## WORK TO BE COMPLETED
Each line from the beginning of the entries below through the line that includes "Given: Open the Pine Editor tab" must be returned exactly as given.

## EXERCISE DATA
########

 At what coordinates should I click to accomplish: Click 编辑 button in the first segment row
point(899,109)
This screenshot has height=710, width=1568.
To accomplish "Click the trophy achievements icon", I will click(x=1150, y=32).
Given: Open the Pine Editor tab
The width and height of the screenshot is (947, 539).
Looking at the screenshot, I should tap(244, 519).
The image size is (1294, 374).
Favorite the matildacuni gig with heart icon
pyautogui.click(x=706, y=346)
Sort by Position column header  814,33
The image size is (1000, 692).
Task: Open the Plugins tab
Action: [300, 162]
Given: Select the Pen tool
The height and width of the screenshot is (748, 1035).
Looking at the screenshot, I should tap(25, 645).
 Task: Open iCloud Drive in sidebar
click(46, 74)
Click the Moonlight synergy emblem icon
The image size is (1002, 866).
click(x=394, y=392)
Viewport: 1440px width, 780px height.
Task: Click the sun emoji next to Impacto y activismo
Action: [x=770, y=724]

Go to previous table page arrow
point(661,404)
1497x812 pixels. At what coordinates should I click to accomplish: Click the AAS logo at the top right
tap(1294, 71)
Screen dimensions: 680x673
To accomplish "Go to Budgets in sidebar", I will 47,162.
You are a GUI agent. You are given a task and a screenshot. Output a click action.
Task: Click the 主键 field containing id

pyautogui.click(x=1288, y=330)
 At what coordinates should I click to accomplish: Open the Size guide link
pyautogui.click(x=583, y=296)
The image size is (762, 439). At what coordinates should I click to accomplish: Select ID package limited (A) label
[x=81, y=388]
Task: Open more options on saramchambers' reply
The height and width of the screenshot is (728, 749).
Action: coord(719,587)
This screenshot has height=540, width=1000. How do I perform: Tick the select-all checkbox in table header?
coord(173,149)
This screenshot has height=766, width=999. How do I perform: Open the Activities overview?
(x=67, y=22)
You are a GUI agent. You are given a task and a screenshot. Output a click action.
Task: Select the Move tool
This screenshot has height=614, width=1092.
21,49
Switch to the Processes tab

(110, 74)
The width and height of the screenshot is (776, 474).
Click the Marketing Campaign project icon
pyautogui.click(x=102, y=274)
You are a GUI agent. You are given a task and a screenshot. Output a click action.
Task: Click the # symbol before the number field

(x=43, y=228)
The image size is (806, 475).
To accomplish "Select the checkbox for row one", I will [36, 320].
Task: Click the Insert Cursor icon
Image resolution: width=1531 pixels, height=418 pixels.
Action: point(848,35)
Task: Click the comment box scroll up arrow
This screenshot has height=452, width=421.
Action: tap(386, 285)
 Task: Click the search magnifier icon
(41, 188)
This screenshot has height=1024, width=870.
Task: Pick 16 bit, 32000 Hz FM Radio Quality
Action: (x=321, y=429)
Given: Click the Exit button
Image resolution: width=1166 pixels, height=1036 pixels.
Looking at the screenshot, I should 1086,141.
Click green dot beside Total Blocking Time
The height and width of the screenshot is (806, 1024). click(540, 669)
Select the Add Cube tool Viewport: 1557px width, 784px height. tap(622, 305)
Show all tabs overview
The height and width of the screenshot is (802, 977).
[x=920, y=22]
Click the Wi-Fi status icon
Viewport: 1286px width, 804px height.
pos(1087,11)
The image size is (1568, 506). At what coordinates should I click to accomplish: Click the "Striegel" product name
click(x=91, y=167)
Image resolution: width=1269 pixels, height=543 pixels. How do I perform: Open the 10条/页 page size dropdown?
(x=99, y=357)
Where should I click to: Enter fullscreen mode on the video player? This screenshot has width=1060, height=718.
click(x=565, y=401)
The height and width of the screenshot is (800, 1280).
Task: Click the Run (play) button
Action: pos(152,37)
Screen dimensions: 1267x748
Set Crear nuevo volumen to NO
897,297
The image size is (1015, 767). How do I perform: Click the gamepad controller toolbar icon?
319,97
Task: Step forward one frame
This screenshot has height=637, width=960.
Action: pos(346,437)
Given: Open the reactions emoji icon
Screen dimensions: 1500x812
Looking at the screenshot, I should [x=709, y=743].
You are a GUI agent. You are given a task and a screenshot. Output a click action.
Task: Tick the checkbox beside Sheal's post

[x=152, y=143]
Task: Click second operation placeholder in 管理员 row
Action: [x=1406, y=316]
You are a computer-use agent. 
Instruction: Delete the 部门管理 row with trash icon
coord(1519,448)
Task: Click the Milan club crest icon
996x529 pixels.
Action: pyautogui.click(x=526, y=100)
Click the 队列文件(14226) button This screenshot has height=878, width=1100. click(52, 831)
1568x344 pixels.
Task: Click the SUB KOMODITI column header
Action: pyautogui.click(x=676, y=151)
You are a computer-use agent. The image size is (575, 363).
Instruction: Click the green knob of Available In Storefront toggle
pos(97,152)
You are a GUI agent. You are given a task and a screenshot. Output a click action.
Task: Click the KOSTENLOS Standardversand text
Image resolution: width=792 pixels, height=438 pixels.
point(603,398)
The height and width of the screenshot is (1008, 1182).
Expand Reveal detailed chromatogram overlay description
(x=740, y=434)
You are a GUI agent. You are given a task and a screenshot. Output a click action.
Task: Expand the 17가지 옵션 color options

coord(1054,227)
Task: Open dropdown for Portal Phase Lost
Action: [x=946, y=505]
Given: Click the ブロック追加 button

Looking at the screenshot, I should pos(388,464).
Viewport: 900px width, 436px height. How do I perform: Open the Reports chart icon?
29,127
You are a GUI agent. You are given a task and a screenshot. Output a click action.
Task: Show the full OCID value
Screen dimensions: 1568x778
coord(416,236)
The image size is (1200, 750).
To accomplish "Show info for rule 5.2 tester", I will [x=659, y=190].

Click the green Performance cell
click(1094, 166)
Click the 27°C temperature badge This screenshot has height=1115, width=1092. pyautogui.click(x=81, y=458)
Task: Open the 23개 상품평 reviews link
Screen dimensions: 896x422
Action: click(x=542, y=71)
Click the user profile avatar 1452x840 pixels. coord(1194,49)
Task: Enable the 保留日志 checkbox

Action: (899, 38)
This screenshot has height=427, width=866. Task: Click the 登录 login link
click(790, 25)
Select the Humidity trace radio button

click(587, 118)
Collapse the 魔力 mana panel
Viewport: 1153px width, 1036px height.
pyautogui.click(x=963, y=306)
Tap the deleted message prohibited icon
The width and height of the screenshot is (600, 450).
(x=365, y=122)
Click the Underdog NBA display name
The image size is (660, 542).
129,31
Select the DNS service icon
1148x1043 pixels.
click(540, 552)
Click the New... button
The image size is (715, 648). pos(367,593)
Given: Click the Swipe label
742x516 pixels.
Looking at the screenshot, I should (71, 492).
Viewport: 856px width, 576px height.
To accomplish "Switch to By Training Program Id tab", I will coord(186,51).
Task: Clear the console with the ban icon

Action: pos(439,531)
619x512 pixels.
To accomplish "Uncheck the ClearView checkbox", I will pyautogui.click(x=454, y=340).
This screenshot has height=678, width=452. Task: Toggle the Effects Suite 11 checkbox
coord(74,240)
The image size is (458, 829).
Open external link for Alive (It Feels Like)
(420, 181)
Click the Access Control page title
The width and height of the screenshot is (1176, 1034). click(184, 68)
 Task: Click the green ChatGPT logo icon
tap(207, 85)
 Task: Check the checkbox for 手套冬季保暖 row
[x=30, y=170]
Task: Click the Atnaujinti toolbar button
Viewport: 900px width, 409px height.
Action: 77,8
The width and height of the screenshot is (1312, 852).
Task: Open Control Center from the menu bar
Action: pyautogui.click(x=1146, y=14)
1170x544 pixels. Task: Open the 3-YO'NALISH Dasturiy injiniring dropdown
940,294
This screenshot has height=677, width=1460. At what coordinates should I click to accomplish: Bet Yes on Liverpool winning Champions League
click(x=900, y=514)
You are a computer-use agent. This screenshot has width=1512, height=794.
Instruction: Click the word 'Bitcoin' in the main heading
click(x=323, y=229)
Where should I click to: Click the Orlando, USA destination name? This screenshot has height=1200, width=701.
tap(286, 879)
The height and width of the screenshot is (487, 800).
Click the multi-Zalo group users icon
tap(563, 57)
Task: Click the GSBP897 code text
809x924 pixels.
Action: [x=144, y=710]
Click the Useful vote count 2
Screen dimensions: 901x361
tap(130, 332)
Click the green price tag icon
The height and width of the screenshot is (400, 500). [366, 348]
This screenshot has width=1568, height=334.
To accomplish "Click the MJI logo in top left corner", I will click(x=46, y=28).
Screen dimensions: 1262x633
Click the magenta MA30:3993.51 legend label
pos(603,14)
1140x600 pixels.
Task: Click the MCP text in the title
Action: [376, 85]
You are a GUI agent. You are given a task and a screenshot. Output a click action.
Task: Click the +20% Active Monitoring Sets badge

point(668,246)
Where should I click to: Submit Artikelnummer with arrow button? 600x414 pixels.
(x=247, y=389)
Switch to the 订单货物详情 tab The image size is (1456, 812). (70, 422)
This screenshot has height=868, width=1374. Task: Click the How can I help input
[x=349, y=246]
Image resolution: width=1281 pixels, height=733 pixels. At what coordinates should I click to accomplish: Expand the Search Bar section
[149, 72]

########

## RESULT
 At what coordinates should I click to accomplish: Click 编辑 button in the first segment row
point(899,109)
This screenshot has height=710, width=1568.
To accomplish "Click the trophy achievements icon", I will click(x=1150, y=32).
Given: Open the Pine Editor tab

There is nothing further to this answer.